_Requirement_
Answer with one figure only, the number of lines below in which "field" occurs.

_Records for this exercise_
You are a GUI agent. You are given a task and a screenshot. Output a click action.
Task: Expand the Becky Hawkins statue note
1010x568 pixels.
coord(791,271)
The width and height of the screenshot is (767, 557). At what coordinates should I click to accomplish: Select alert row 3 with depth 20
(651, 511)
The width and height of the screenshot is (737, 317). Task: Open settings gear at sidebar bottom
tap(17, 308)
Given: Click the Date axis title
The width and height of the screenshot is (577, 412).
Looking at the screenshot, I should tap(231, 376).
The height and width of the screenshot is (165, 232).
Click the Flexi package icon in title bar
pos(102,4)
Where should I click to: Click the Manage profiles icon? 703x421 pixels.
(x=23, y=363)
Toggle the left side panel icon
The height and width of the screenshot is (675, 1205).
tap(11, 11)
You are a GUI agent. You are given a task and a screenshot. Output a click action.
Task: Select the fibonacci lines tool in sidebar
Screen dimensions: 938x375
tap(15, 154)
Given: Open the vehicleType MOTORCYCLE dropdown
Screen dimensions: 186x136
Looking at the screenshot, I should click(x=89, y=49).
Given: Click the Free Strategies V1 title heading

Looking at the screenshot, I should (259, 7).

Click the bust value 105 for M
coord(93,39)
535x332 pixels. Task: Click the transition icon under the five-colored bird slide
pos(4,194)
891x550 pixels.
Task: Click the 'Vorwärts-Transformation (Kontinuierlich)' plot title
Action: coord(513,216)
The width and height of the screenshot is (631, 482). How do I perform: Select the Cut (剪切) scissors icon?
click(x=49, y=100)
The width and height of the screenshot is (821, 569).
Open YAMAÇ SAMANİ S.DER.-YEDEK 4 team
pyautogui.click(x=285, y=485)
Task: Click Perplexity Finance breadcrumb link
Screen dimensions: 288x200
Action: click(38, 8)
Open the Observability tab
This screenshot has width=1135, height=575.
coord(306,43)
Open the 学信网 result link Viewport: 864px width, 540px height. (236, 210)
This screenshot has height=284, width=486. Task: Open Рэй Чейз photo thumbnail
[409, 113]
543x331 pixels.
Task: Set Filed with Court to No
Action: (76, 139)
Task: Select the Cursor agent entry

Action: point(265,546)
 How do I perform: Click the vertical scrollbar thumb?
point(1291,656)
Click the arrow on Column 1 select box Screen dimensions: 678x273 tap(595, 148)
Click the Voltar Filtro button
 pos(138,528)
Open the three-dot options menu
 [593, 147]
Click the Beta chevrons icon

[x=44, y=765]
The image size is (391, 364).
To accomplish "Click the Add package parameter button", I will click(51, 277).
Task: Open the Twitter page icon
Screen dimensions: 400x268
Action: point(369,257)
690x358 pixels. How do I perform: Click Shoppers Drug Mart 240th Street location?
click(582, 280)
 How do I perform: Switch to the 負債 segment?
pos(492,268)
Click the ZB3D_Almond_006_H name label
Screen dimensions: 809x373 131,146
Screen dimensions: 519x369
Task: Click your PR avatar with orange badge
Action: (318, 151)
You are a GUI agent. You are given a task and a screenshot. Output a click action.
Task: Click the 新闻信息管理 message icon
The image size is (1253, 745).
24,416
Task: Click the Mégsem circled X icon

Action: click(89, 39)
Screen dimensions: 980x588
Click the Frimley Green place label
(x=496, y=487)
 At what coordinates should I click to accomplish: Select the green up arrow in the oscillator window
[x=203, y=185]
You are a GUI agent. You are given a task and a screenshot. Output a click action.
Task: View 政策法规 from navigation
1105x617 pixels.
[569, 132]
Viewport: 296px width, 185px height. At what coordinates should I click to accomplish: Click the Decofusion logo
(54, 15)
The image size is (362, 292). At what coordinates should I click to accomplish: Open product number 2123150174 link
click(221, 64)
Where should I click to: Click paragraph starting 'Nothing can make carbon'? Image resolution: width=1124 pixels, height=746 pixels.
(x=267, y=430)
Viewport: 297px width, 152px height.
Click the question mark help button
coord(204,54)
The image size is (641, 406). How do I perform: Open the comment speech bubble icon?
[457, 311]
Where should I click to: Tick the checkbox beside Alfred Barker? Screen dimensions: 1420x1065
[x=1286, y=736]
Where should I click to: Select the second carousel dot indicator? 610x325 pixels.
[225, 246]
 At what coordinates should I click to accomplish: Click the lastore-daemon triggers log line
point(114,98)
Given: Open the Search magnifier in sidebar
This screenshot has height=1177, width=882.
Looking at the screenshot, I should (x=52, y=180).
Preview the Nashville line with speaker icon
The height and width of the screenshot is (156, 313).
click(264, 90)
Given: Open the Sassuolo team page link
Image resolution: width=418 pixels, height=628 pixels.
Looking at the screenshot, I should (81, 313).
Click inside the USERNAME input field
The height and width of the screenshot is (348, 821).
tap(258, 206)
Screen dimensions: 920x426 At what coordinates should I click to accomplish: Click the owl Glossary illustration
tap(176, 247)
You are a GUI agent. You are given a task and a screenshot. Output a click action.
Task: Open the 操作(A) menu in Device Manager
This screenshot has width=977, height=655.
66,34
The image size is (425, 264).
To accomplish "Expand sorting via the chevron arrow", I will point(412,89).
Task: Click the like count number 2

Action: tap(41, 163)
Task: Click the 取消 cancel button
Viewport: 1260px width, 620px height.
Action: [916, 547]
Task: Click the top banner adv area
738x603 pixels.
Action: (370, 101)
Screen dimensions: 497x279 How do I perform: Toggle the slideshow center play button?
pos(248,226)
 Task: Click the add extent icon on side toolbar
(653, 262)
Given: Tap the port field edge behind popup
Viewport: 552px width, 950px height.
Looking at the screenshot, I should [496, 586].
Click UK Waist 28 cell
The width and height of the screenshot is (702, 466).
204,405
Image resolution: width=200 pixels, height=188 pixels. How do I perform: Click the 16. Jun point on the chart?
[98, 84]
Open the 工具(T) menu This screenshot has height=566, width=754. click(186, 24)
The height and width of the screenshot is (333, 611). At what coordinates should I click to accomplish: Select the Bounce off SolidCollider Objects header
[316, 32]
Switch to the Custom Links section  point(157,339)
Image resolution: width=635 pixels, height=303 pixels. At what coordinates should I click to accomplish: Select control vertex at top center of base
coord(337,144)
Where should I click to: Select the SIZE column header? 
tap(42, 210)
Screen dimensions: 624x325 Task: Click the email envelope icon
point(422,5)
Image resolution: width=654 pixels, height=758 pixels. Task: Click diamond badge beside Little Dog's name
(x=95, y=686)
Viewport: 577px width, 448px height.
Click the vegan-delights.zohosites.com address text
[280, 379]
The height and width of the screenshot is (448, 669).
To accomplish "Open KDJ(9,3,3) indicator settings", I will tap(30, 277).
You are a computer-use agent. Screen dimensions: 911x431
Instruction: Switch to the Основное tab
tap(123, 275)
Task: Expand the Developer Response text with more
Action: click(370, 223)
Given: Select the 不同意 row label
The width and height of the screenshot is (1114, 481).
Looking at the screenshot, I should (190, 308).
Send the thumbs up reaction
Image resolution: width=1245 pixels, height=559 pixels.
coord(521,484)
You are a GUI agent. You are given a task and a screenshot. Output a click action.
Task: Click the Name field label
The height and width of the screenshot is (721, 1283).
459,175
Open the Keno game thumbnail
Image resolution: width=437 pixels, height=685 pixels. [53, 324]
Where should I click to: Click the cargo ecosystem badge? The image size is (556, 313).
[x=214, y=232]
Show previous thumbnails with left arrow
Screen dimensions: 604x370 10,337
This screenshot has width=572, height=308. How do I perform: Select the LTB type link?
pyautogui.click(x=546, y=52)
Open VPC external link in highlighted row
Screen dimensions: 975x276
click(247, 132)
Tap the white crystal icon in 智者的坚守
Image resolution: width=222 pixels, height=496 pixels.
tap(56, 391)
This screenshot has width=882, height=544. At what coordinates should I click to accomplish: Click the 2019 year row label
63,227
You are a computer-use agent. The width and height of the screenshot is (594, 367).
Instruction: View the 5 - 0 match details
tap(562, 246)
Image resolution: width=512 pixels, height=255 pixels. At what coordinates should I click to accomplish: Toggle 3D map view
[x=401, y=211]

_Response_
3